皿鉢小鉢てんりしんり

荒野の処刑の皿鉢小鉢てんりしんりのレビュー・感想・評価

荒野の処刑(1975年製作の映画)
3.7
これが中々の掘り出し物。ウェットな描写が若干しつこいが、色々と奇妙なバランスで成り立っており、マンネリを回避している。
特に、男しかいない奇妙な雪の町で子どもが産まれるくだりはすごい。子どもの性別や目の色が何かで賭けをして騒ぎ立てる男たち、それらを長回しで撮っていくと、女の絶叫でみな静まり返り、産声が響く。それまで騒ぎ立てていた男がみな丁寧に整列して、産まれた赤ん坊を見る。
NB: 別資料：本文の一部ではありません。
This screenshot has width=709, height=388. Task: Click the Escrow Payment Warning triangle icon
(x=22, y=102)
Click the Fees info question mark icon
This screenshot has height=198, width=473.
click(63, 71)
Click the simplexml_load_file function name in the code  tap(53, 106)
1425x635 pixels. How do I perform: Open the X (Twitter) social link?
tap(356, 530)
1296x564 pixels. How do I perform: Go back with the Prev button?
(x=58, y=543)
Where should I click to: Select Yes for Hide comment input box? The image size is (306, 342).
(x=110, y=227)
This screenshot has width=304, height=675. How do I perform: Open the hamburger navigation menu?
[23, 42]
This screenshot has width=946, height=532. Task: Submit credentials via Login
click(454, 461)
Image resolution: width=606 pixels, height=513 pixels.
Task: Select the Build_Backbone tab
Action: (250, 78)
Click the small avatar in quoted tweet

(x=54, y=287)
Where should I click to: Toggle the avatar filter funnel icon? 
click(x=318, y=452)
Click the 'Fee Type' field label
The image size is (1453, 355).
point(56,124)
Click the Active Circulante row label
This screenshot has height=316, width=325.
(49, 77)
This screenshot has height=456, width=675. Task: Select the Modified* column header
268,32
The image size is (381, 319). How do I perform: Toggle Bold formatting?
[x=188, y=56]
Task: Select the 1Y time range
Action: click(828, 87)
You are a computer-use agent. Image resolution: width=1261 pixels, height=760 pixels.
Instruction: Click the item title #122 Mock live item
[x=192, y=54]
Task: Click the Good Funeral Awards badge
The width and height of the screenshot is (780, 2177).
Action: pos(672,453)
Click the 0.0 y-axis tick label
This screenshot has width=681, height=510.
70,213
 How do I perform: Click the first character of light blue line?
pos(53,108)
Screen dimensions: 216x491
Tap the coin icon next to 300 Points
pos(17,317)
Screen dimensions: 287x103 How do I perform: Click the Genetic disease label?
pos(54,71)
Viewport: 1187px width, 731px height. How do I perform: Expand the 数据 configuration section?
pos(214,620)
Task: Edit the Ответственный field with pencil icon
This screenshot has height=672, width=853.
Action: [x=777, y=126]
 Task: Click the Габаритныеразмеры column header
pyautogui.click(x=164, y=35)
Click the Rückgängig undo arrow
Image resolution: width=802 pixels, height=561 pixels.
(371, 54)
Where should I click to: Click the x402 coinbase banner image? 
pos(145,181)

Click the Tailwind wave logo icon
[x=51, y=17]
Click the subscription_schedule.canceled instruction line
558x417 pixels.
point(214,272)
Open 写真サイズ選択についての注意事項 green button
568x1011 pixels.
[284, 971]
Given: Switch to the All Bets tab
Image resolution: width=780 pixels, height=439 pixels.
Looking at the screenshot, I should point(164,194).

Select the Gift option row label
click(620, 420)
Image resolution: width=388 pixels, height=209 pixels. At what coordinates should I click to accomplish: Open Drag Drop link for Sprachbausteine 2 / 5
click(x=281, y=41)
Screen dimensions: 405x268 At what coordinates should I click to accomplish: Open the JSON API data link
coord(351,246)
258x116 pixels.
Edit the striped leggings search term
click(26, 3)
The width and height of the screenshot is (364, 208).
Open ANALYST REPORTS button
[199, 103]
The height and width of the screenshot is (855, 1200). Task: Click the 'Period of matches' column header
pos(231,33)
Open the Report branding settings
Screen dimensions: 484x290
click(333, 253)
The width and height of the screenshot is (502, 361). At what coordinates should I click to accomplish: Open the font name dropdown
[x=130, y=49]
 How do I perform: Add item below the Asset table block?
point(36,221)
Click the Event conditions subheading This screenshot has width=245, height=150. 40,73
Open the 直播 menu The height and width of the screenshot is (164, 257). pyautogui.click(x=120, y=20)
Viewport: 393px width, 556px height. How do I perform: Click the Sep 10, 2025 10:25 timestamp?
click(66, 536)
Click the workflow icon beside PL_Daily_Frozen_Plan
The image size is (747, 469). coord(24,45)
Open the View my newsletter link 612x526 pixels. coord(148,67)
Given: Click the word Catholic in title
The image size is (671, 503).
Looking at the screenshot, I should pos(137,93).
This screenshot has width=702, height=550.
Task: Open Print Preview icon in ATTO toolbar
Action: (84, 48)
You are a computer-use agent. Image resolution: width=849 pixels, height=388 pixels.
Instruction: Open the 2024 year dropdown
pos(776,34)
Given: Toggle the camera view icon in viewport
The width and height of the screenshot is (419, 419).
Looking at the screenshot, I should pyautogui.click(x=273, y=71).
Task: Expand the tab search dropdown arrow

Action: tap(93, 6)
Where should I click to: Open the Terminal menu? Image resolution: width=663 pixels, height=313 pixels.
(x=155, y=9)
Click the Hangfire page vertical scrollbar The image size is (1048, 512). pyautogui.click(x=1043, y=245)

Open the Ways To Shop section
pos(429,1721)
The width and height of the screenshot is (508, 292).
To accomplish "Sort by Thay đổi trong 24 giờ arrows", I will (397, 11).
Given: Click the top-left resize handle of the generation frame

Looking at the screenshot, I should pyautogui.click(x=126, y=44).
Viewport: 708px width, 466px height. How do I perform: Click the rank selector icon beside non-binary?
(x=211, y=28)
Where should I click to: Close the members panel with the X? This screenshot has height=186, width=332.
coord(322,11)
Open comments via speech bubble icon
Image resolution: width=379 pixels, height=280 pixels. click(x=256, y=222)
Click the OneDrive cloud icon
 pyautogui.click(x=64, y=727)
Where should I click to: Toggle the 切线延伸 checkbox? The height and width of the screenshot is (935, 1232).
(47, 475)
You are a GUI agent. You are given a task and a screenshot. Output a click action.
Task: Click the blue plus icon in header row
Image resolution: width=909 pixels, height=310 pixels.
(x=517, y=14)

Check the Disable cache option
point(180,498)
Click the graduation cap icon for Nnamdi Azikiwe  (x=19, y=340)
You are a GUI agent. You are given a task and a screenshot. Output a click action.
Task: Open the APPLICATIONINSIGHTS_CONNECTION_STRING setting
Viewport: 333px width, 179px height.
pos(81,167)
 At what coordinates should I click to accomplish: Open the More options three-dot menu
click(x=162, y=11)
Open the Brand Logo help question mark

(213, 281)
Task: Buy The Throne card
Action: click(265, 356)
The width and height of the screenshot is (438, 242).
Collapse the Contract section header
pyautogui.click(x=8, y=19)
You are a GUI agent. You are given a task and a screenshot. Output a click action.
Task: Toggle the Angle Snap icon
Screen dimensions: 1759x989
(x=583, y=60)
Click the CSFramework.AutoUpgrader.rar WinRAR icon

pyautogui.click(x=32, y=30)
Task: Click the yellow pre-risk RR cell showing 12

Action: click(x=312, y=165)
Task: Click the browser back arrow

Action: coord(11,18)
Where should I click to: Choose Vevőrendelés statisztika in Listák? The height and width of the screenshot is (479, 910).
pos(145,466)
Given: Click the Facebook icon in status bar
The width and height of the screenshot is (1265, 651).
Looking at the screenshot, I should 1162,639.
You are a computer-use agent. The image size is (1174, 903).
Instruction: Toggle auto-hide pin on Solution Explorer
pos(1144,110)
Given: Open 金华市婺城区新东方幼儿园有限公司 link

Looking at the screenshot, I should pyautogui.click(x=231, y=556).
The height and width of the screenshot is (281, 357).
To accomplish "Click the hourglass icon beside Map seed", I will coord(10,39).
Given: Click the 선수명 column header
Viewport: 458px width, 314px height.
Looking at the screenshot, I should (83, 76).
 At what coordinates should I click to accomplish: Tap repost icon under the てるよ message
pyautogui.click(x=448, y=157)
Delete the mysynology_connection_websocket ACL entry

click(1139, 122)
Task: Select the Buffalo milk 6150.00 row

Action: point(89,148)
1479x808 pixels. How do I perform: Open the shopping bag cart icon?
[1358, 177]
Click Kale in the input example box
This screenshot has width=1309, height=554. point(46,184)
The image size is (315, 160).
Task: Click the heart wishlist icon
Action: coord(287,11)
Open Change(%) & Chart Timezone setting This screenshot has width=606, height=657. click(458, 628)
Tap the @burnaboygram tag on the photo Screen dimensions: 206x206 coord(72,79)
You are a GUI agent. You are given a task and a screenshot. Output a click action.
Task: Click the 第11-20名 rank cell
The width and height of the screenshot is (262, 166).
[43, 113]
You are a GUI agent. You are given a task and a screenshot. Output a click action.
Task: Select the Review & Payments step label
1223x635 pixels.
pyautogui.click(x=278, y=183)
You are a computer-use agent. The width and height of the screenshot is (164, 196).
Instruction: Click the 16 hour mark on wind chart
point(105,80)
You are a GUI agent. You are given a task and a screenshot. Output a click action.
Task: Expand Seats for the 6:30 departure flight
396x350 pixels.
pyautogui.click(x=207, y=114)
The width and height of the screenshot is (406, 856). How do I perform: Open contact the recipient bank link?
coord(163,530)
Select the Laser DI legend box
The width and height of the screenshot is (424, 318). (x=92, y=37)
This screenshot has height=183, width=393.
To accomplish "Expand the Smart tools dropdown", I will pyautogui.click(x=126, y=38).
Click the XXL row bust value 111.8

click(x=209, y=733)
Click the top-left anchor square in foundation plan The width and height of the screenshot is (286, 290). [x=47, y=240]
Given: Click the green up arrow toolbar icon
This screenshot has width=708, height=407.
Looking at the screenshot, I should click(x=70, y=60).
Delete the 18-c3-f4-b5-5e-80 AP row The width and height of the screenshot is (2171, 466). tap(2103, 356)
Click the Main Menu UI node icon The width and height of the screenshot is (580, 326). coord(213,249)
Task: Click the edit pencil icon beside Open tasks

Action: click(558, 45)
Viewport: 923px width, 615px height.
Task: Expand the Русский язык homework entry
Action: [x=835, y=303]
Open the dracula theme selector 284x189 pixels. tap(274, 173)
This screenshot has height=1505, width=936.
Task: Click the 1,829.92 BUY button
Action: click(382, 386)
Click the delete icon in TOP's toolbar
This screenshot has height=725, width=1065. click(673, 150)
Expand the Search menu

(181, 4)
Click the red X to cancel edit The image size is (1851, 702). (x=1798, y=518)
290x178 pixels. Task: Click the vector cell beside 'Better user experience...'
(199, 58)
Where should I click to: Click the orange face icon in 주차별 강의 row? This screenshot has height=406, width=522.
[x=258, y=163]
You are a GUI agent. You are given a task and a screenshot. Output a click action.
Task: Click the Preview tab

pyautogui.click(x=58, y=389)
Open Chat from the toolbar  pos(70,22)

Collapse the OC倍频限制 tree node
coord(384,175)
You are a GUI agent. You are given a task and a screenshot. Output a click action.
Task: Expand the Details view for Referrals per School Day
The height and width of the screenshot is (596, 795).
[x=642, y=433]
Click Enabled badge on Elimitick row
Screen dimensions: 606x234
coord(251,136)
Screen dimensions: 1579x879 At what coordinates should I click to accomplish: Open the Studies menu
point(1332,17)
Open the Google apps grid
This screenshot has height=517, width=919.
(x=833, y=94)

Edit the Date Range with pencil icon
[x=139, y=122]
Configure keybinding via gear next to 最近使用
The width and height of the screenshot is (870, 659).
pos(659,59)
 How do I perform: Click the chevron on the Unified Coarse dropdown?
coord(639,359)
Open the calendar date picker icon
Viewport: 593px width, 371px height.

賭けをやるはずだった金を、子どもの寄付にどんどん入れていく……このシーンの詩情といい美しさといい、はっきり言ってアンゲロプロスに匹敵すると思う。
黒人の仲間が完全に狂ってしまう描写も切なくて(モレルの発明みたいなことを言いはじめる)、主人公たちに置き去りにされるのを、板切れの間から覗くような不思議な主観ショットで描くのも味わい深い。
彼が持ってきた肉が、死んだ仲間のケツの肉を抉りとったものだったことが分かるシーンのあまりに無造作なショック描写もあり、趣きがあるんだかないんだかよく分からない映画になっている。
佐川一政も、殺した女子大生は確かケツの肉から食べ始めた、と本人が語っていたような気がするので、結構正しい描写なのかもしれない。